Sebastião de Pais – que tinha 9 anos quando se deslocou a Madrid a residir na casa de D. Cristóvão de Moura, integrando uma hoste que embarcou do Porto de Santa Maria para Tânger e dali para a batalha – foi cativado com 11 anos. Renegou e desempenhou importantes funções em Marrocos, regressando a Portugal apenas com 46 anos de idade, capturado e presente à Inquisição.
As ordens religiosas redentoras, como a da Santíssima Trindade e a de Nossa Senhora das Mercês, surgiram precisamente para lidar com este problema, angariando fundos e negociando resgates. Mas os custos eram elevados e, muitas vezes, selectivos: privilegiava-se a libertação de clérigos, nobres, crianças e jovens, deixando homens e mulheres comuns ao abandono. A Coroa, por seu lado, enfrentava o dilema entre pagar vultuosas quantias a “infiéis” ou perder definitivamente súbditos e recursos humanos qualificados.

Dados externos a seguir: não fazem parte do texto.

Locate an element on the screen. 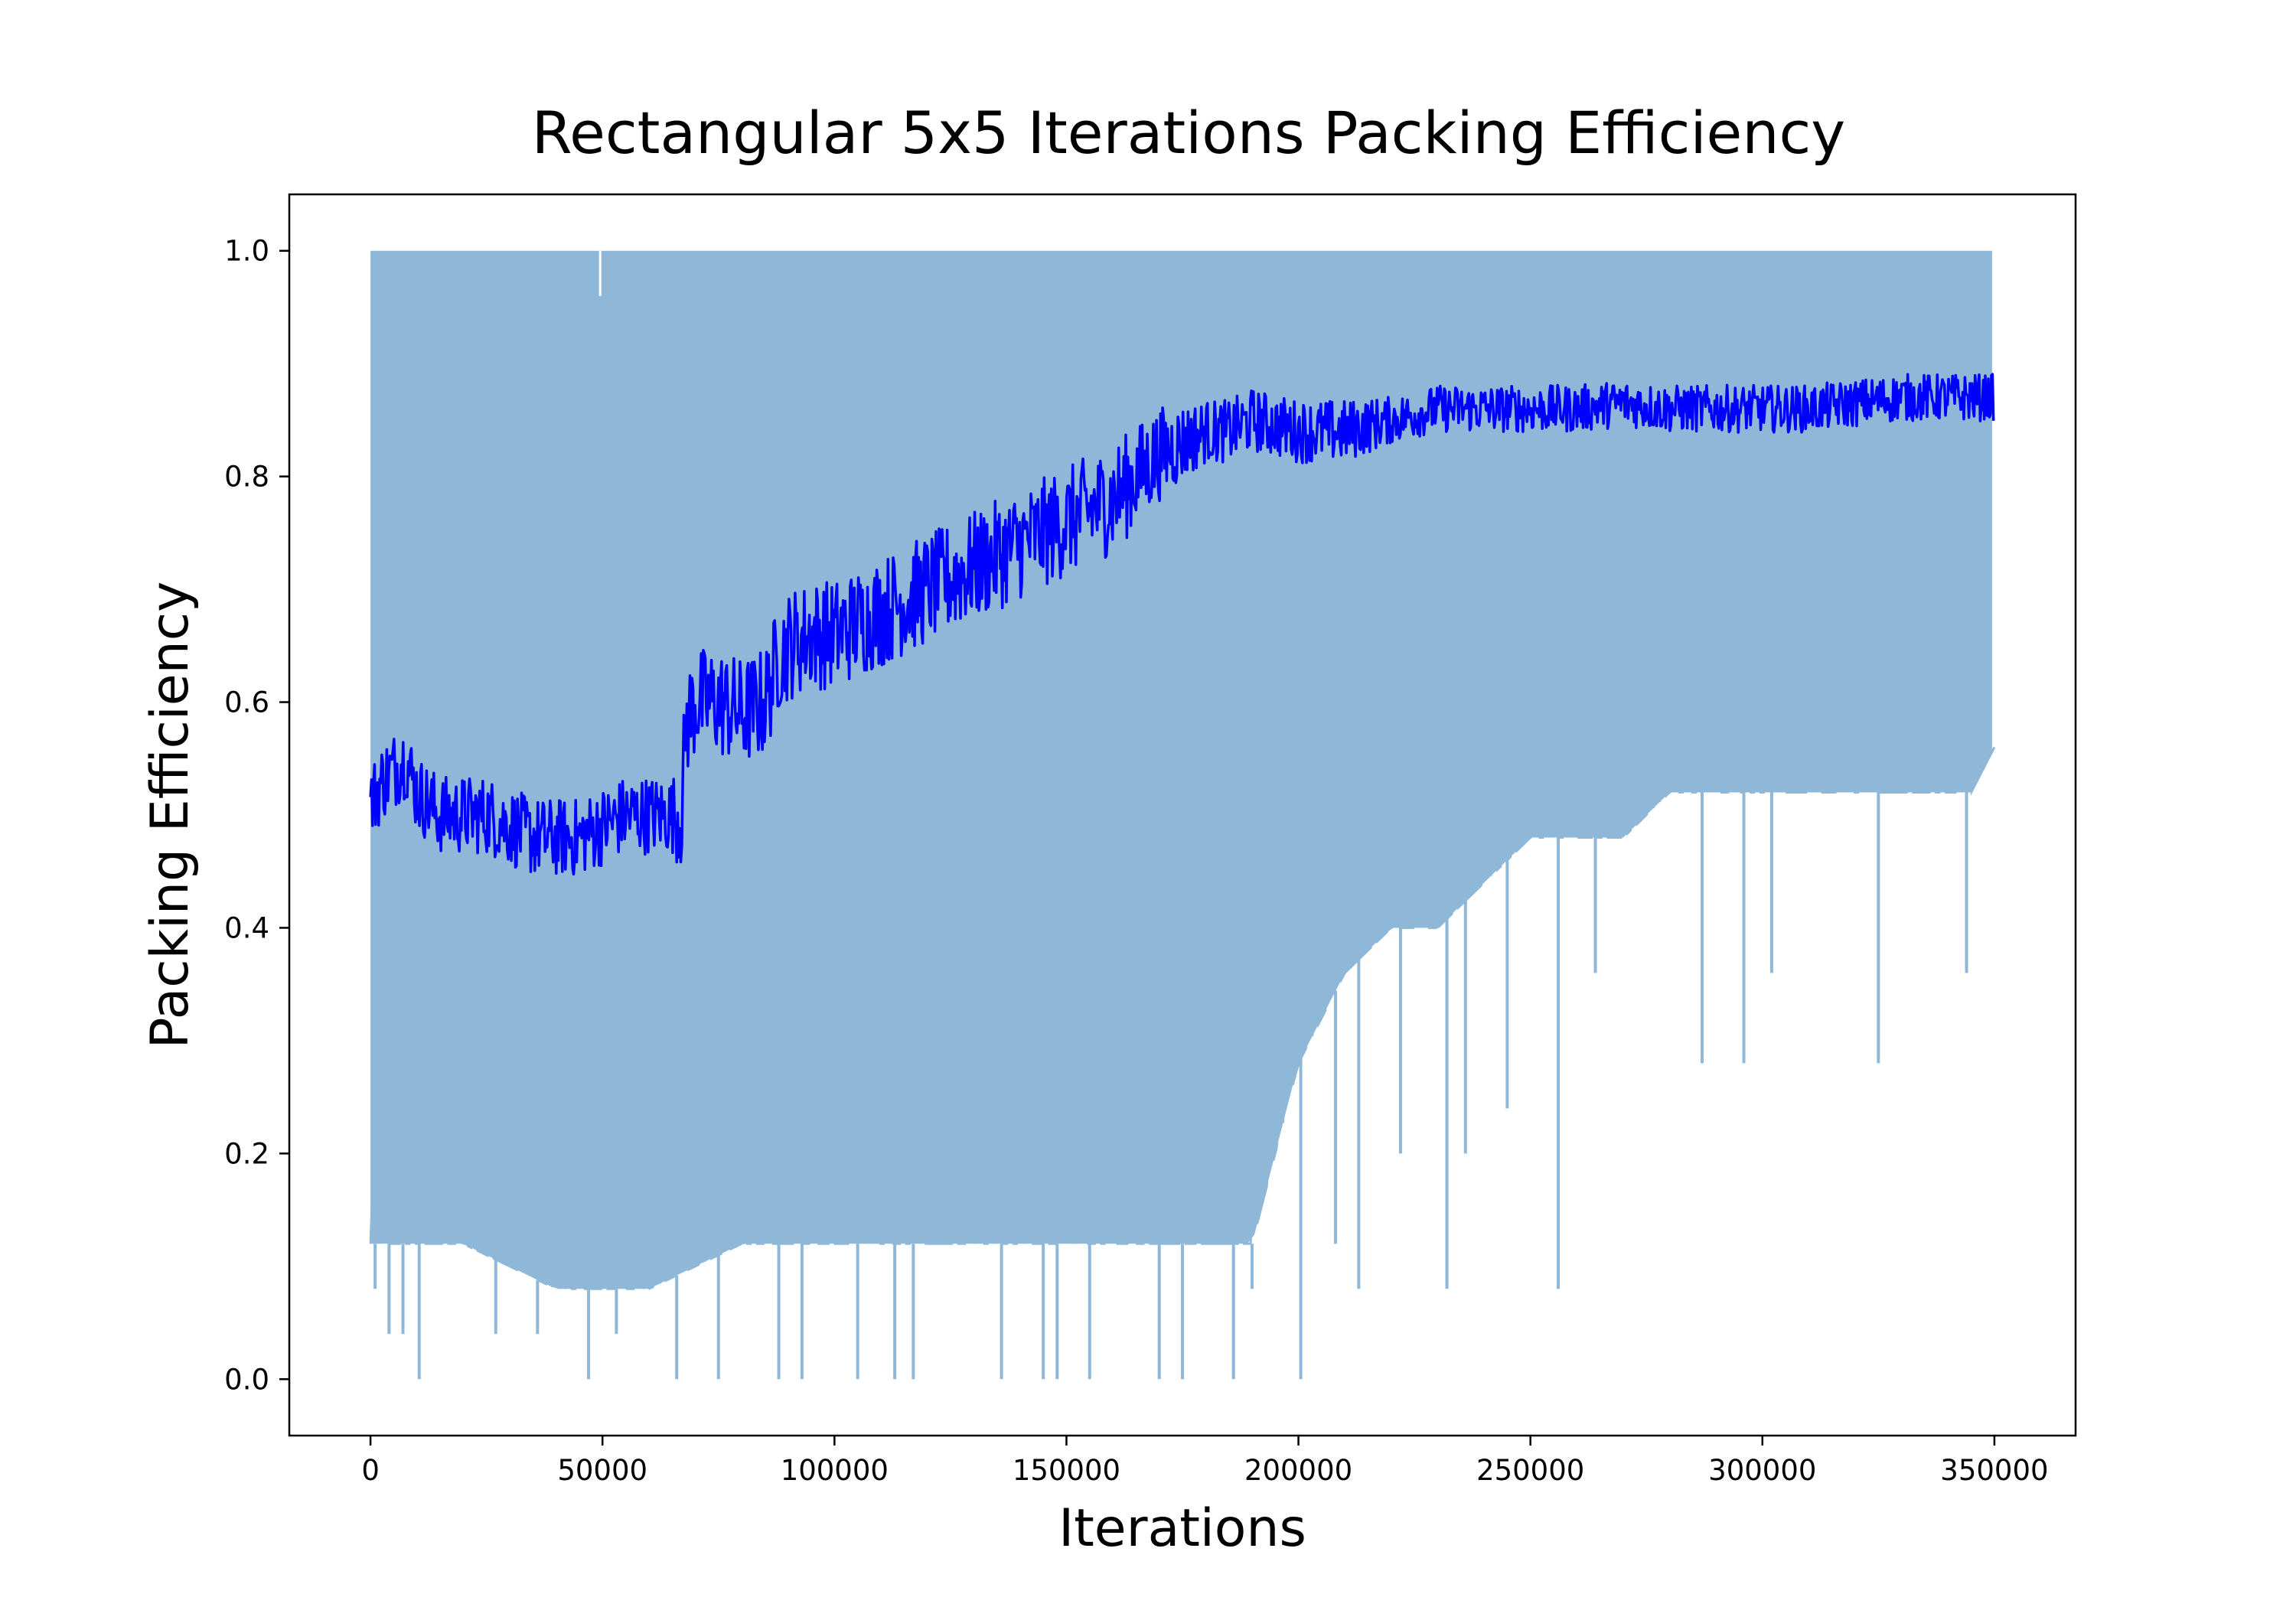 This screenshot has height=1607, width=2296. y-tick-label-3: 0.6 is located at coordinates (246, 703).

O fenómeno da escravatura de brancos e católicos no Norte de África desmente a ideia, demasiado simplificada, de que a escravidão moderna foi apenas um fluxo unilateral de africanos para as Américas. A realidade era bem mais complexa e interligada: enquanto Portugal e Espanha participavam activamente no tráfico negreiro atlântico, comunidades inteiras nas suas próprias costas eram vítimas de uma escravização exercida a partir do Magrebe. Era um jogo de espelhos cruel, onde cristãos e muçulmanos, mediterrânicos e atlânticos, participavam de uma mesma lógica de captura, exploração e resgate. Compreender este fenómeno é essencial não só para reconstituir a dureza da experiência marítima e fronteiriça portuguesa, como também para inscrever Portugal num sistema mais vasto, onde o corso, a escravatura e a negociação de resgates moldaram identidades, economias e culturas de ambos os lados do Mediterrâneo.
A história destes cativos – marinheiros e pescadores arrancados ao convés, crianças levadas pela mão até perderem a língua da infância, mulheres reduzidas a concubinas – não pode ser vista apenas como nota de rodapé da grande História.

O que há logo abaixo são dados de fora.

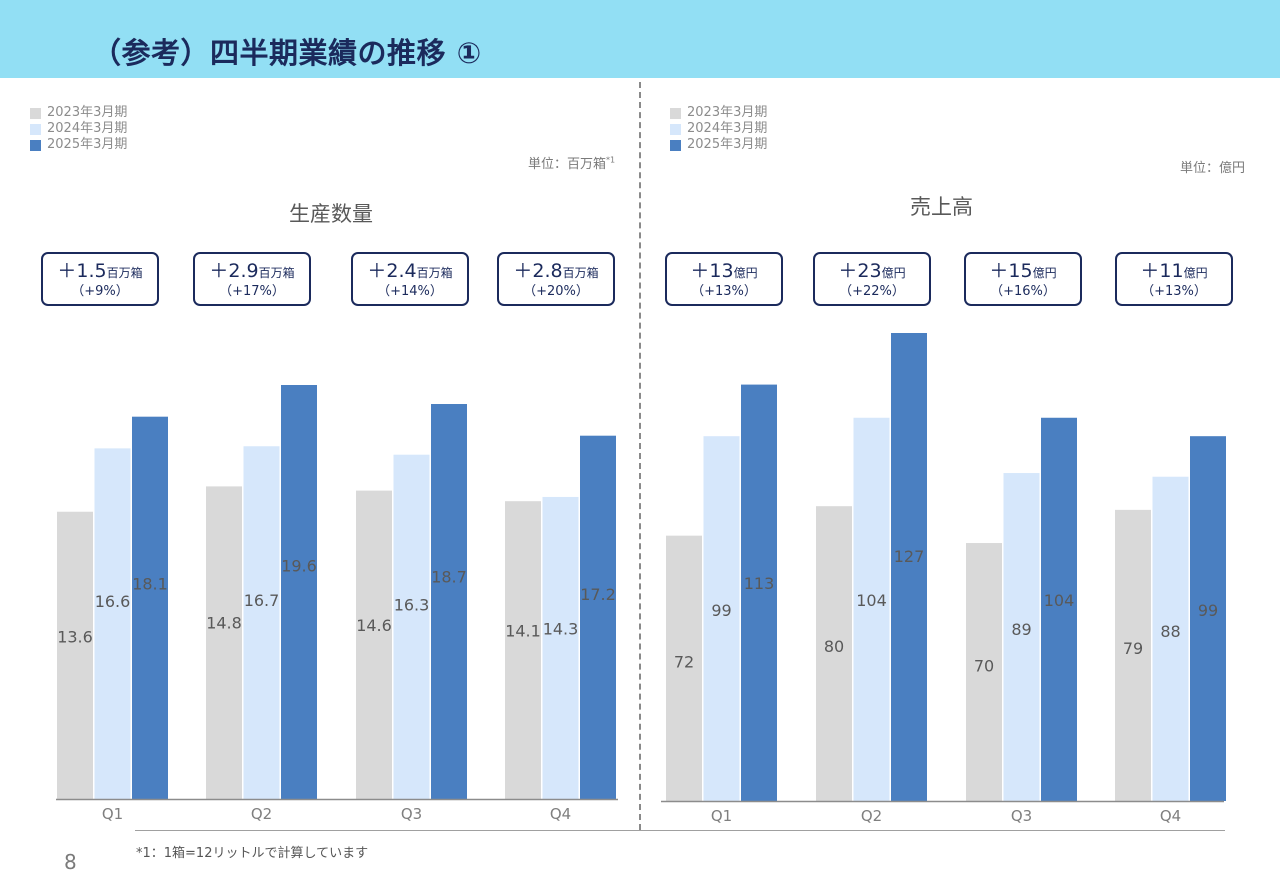 The image size is (1280, 888). I want to click on callout-left-q3: ＋2.4百万箱 （+14%）, so click(410, 279).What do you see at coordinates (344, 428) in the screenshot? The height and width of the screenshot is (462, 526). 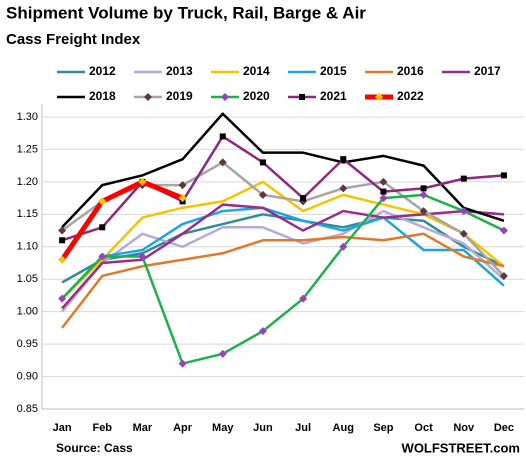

É uma ferida aberta que nos lembra que a escravatura não teve cor única nem direção única. Nos subterrâneos de Argel, nas galés de Tunis ou nos pátios de Marraquexe, milhares de portugueses viveram o drama de ver a liberdade transformada em mercadoria, o corpo em instrumento de trabalho ou de prazer alheio, e a fé em moeda de troca para a sobrevivência.

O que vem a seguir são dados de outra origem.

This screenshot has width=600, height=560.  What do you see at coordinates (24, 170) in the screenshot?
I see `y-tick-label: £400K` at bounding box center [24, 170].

Estima-se que, entre os séculos XVI e XIX, um milhão de vidas europeias e norte-americanas foram escravizadas, lágrimas silenciosas no vasto oceano da Idade Moderna. Eram homens e mulheres comuns, que dormiam em Lagos ou em Aljezur e que acordaram com um pontapé numa porta; ou que partiram para pescar, comerciar ou guerrear, e que acabaram prisioneiros de um destino mais vasto do que eles próprios.
Ao recordarmos os que, como os tripulantes da “Cisne” ou os vencidos de Alcácer Quibir, conheceram o peso das correntes e a violência sexual, psicológica e física, devolvemos-lhes a voz que lhes foi arrancada.
A sua memória recorda-nos que a escravidão – em qualquer lugar e sob qualquer forma – é uma das mais fundas traições à dignidade humana.